Personally, I wouldn't attempt this at any cost.
Sometimes... Just sometimes...
I find I'm apoplectic.
You're selfish because you're not prepared to do other people's work? Without reward?
You should consider yourself lucky because theoretically a "generous" amount of caregiver support is graciously awarded by the state system?
On your behalf, if you'll allow the liberty, can I just say to all of them...
Oh! Just! F*** - RIGHT - off!!!
The facility is not doing its job.
DH doesn't have time to look after his mother.
Sib 1 has her hands full.
Niece is 19 years old, ffs.
Sib 2 is otherwise engaged, on vital work I don't doubt but probably not the indefinite 24/365 commitment you're being expected to volunteer for.
And this crisis for them morphs into your responsibility... how?
No. The proposed burden falls altogether at your feet and is unreasonable. Just NO.
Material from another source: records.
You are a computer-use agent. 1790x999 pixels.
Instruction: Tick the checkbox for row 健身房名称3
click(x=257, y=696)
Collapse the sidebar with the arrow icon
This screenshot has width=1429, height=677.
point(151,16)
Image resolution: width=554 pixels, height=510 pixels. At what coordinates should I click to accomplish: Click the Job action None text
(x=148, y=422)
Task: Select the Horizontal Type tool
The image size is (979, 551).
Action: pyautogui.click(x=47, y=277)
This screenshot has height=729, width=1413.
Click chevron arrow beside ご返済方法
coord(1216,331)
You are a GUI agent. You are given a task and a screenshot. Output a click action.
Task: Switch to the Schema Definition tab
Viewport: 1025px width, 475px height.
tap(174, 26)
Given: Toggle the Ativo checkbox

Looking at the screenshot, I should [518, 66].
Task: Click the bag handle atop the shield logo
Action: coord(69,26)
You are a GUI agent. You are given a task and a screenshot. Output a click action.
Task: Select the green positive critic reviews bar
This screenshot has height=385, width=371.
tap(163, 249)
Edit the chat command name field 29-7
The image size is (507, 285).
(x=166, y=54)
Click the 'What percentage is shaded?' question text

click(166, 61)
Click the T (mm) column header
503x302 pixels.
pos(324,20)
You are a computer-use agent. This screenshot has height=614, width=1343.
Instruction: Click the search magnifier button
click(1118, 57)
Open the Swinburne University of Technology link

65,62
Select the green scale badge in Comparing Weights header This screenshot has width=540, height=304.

And everybody *is* prepared to do their bit, as follows:
It's DH's house, it's his mother, he's offering her a home. [Only he isn't there. Because he has to work, and work takes him out of town. Fallback primary caregiver - OP].
Sibling 1 will take MIL to all her doctor's appointments. [Except when she can't, for undeniably good reasons. Fallback driver and escort - OP].
Niece will stay in the home overnight during the week and cover the night shift. [Except when she has assignments, or exams, or a chance of work experience, or - for heaven's sake, the kid's only 19, it's fair enough - a party to go to. Fallback night shift cover - OP].
Sibling 2 will cover 2 nights a week, and have MIL to stay at his home at the weekends. [Except when he can't, because he has other commitments or, fair enough again, has done 3 weekends on the trot and it's been exhausting and they really all need a break. Fallback weekend cover - OP].
Medicaid will supply 45 hours of caregiver support during the week. That does sound generous, and will in theory allow the OP enough "free time" to hold down her job. [And when there aren't 45 hours' worth of real life caregivers to supply? When they're ill, or they've torn a knee ligament, or they've taken jobs elsewhere, or they're late, or the OP is asked to attend a meeting that overruns, and "we just don't have the capacity, we just can't get the staff"? - Fallback caregiver - OP].
Overseas sibling will contribute $100 a week towards MIL's living costs. Well, that's very nice of him and probably as much as he can possibly do. And how does that translate into more than 24 hours a day for the OP? It doesn't.
The fact is that although there is no need to doubt anyone's sincerity or commitment, reality WILL intrude. And every single time it intrudes, it will land hard on the OP.
The plan is Not Fair BS.
Were you part of the meeting? How convient that 1400 meshes with the night shift payments as suggested by a sibling. Huge red flag right there. Your mother is not to return to your house. I'm pretty sure there are other care facilities to look at, and why haven't they, if they think this one is not good enough?
This whole thing is bad. Really, really bad. I hope Burntcaregiver sees this and really lets you know what they think!
What sounds good on paper turns out, oftentimes, to be a nightmare in reality.
Leave her where teams of caregivers working 24/7 can see to her needs vs. a 'child at community college' to care for her at night........who knows WHAT, exactly, about caregiving? And a BIL in town who will take her every other weekend and stay at the house 2 nights a week. Truly, this sounds so patched together that it will be literally impossible to iron out. Honestly.
Caregiving is not meant to be a patched-together fiasco where 10 people are trying to fit an elder into their already too busy schedule. That's a recipe for disaster and everyone KNOWS it.
Oh, and she needs INSULIN 4x a day to boot? Come on! Who'll be designated that duty? Or will that be thrown to whomever is available at any given time who does or does not know one darn thing about administering NEEDLES to elders? Insanity. That's what this 'plan' is.
Too many cooks spoil the broth, also. Who is the ONE POA here who can make ONE rational decision about this elder's care moving forward?